Additionally, the ecosystem of nudging also creates perverse incentives that diminishes the role of education. I could have used an example of End User License Agreements that are purposefully written in order for the public to not understand their choice by relying on impulse choice of the consumer to get to the thing they want just one click away. There is no TL;DR at the beginning of EULA in red and exclamation marks that describes what things are they giving up in exchange for the trinket. They just see one green "I agree" button and the reward behind it. And this is seen as some enlightened cutting of the proverbial Gordian Knot - no need to educate the public or explain anything. We just decide what they need.
So yes, for me the nudge really is just another synonym for deception.
I think you're using "nudge" very differently from how economists use it. An EULA is not a nudge. Making a 401k or organ donation from opt-in to opt-out is a nudge. You create analogies that are different from the thing you are referring to, and then use those analogies to justify describing the original (very different) thing.
I am using it exactly as economists want it to. The only difference is that economists love to use examples of "good" nudging. Even in your examples the 401k and organ donations are supposed to be universally accepted as a good things and as long as the nudges are used in this good direction they get quality of the nudge. Except when some religious family finds out that they cannot bury their loved one whole because she was used as a source of organs automatically creating feeling of being tricked and used. Yeah, she should have opted out from the scheme, and fuck her religion anyway - we utilitiarian nudgers know what is best for humanity and it still counts as a nudge as opposed to trick, she and her family should have known better.

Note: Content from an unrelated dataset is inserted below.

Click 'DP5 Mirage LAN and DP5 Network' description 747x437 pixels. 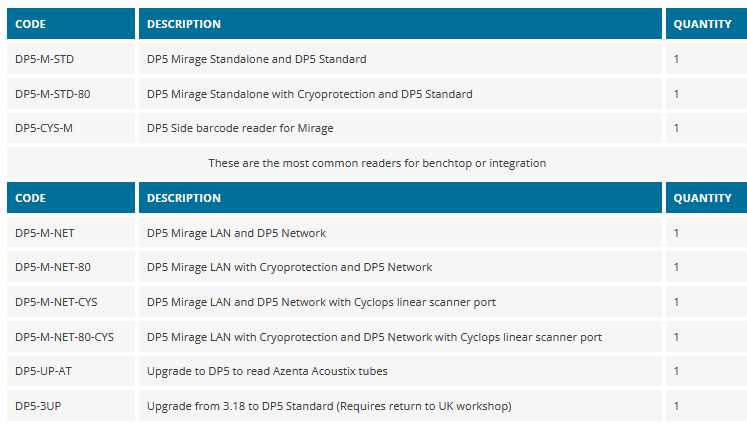point(236,233)
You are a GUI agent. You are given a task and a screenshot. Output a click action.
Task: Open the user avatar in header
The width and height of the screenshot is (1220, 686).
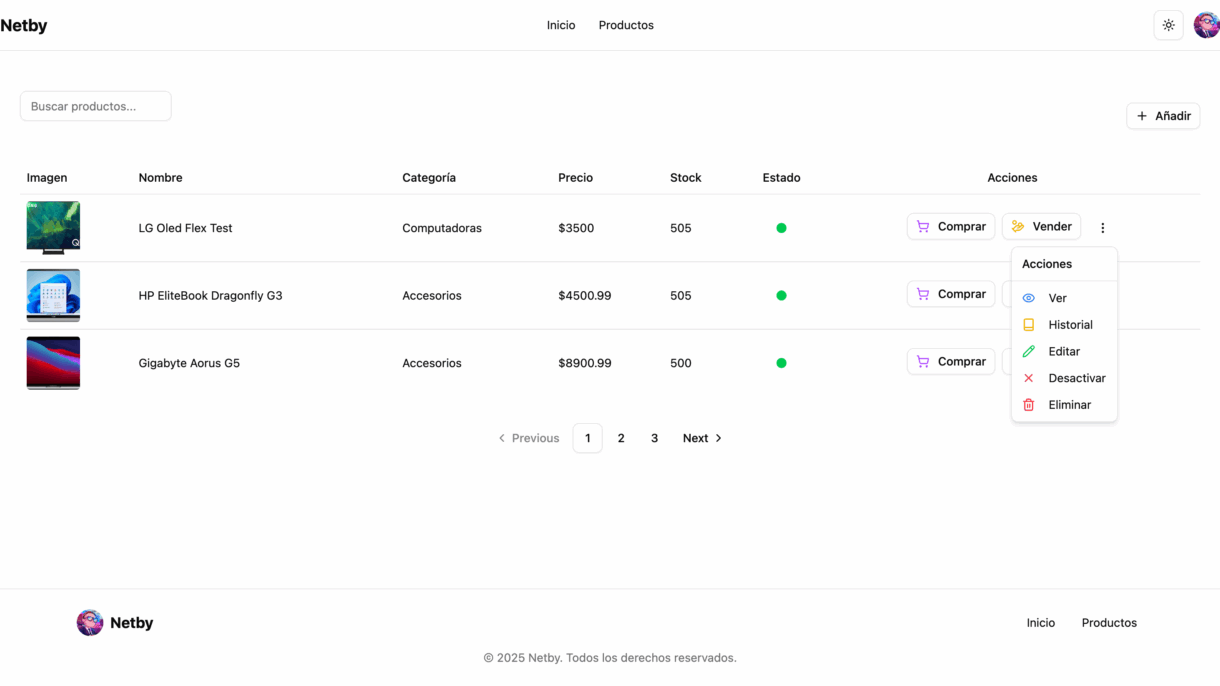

Also nudging is not only about opt-in/opt-out schemes, this is just the default type of the nudge. There are other nudges like creating a psychological anchor or changing the salience of certain options and many other tricks. I purposefully used examples of what community here would probably see as a "bad" nudge but that is to show the point. I could have used your organ donation example: to make it as a default option reflects certain ethos of technocratic "nudgning" class and they impose it on the rest of the population. My argument is that they are tricks and that "nudging" is just euphemism, paradoxically by anchoring the very existence of nudges as organ donation or 401k is in and of itself dishonest description that is supposed to psychologically predispose you to agree with the premise. They do not show negative examples of nudges, they make only the positive ones as salient. Go figure.